How to force a thread to stop

Gerhard Fiedler gelists at gmail.com
Tue Jul 25 15:27:25 EDT 2006


On 2006-07-25 13:55:39, Carl J. Van Arsdall wrote:

> I'd be all for using processes but setting up communication between
> processes would be difficult wouldn't it?  I mean, threads have shared
> memory so making sure all threads know the current system state is an
> easy thing.  

I'm not sure about that. Sharing data between threads or processes is never
an easy thing, especially since you are saying you can't trust your module
coders to "play nice". If you can't trust them to terminate their threads
nicely when asked so, you also can't trust them to responsibly handle
shared memory. That's exactly the reason why I suggested processes. 

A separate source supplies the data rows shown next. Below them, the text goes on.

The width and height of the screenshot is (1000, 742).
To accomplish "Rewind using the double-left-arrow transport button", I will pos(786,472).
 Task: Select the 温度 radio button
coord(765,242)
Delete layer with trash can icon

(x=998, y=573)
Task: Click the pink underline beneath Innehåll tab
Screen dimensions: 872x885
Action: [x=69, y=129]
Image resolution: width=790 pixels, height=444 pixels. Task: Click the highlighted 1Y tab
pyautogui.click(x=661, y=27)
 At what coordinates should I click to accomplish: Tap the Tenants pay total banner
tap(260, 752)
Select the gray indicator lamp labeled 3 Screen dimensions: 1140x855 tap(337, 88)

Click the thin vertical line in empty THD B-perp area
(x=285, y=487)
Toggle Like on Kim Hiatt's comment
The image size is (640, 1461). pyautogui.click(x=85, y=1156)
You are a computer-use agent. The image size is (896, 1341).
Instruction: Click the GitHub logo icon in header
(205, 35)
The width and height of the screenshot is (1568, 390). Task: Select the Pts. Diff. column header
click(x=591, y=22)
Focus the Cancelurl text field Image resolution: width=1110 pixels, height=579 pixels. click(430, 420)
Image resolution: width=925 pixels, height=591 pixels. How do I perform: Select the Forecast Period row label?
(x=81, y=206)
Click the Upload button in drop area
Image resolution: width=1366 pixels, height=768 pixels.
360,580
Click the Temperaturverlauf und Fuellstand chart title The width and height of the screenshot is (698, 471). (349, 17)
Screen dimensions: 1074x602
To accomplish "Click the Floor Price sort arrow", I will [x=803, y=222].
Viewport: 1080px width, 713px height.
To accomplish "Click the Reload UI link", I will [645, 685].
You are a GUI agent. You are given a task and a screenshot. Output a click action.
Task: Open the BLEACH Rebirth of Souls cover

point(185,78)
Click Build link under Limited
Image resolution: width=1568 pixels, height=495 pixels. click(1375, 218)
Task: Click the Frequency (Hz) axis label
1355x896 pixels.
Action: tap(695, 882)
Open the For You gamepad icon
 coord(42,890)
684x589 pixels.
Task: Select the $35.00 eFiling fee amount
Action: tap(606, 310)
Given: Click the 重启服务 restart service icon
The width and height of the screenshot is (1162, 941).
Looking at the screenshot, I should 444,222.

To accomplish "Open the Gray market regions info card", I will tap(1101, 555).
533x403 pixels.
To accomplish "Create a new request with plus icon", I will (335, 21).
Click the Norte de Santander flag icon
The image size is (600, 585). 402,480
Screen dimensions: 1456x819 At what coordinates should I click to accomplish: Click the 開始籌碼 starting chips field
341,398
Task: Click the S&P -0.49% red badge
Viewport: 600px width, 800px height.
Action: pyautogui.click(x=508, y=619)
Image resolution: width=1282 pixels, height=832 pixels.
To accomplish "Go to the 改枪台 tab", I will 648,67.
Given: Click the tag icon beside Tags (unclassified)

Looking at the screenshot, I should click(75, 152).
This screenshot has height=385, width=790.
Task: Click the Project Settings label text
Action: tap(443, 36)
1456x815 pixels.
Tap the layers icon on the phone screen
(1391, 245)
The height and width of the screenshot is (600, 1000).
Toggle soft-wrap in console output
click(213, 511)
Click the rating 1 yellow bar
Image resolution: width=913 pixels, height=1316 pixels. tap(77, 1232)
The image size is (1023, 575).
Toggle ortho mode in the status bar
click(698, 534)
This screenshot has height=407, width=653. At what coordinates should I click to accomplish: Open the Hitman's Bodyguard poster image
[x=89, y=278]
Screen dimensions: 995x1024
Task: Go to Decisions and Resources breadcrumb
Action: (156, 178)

> With processes wouldn't I have to setup some type of server/client
> design, where one process has the system state and then the other
> processes constantly probe the host when they need the current system
> state? 

Anything else is bound to fail. You need to have safeguards around any
shared data. (A semaphore is a type of server/client thing...) At the very
least you need to prevent read access while it is updated; very rarely this
is an atomic action, so there are times where the system state is
inconsistent while it is being updated. (I don't think you can consider
many Python commands as atomic WRT threads, but I'm not sure about this.)
IMO, in the situation you are describing, it is an advantage that data is
not normally accessible -- this means that your module coders need to
access the data in the way you present it to them, and so you can control
that it is being accessed correctly.